__Given information__:
--
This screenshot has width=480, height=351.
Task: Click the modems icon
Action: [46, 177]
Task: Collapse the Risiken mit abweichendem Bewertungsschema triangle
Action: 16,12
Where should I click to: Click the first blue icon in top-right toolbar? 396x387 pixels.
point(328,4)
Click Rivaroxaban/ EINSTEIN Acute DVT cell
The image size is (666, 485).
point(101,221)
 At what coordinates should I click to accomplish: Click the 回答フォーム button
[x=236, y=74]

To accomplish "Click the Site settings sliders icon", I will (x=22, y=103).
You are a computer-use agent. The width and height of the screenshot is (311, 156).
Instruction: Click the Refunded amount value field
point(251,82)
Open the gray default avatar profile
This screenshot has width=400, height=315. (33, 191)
--
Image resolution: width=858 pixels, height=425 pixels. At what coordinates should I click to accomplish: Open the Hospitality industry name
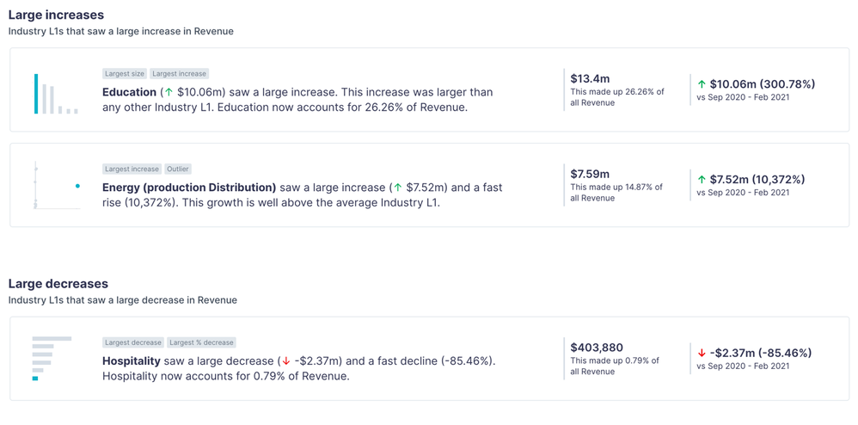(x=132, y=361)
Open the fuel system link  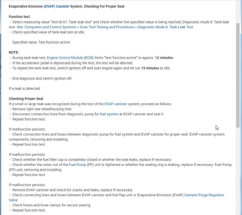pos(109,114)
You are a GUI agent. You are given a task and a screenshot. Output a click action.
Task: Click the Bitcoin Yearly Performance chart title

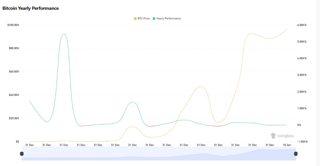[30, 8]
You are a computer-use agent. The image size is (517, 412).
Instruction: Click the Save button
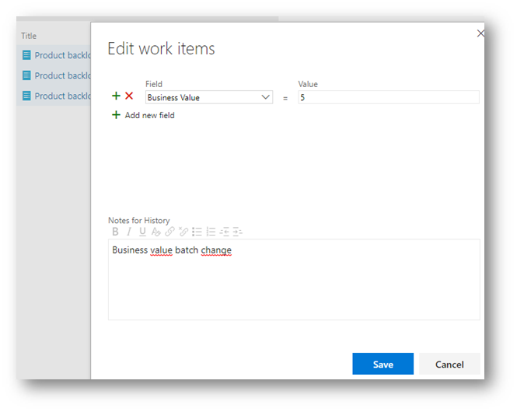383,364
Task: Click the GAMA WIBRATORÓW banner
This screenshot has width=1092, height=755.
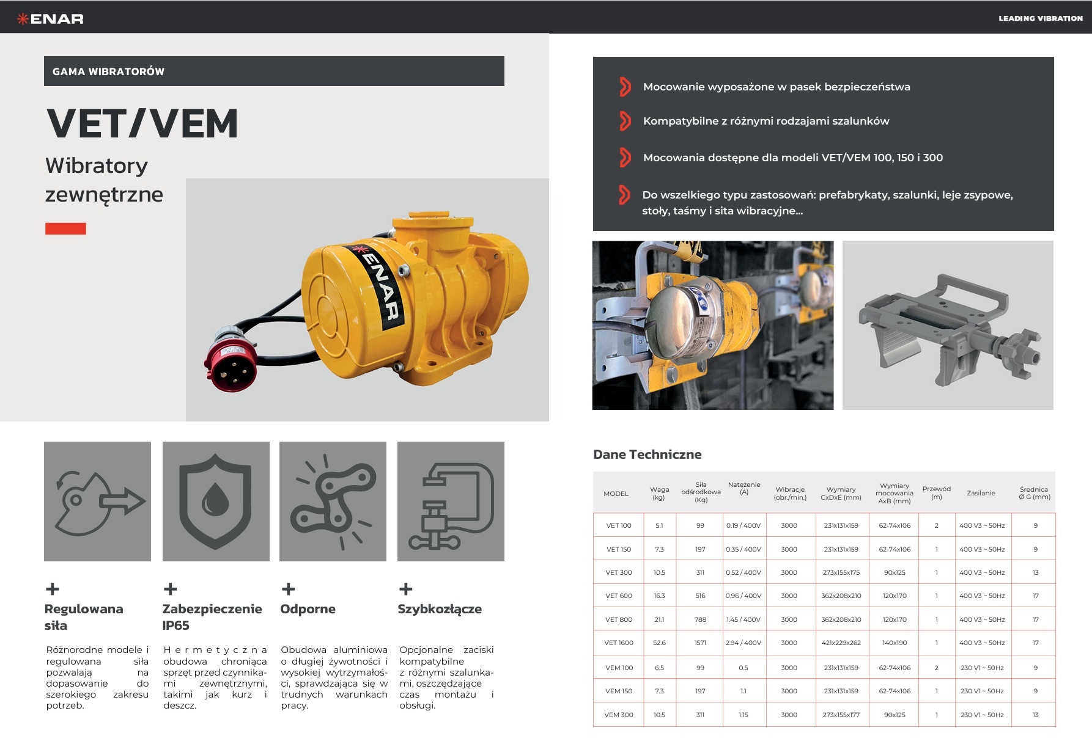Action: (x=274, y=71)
--
__Task to carry out__: Your answer must consist of every line in the listing that contains "computer".

__Response area__:
You are a computer-use agent. The width and height of the screenshot is (311, 156).
You are a computer-use agent. The image size is (517, 412).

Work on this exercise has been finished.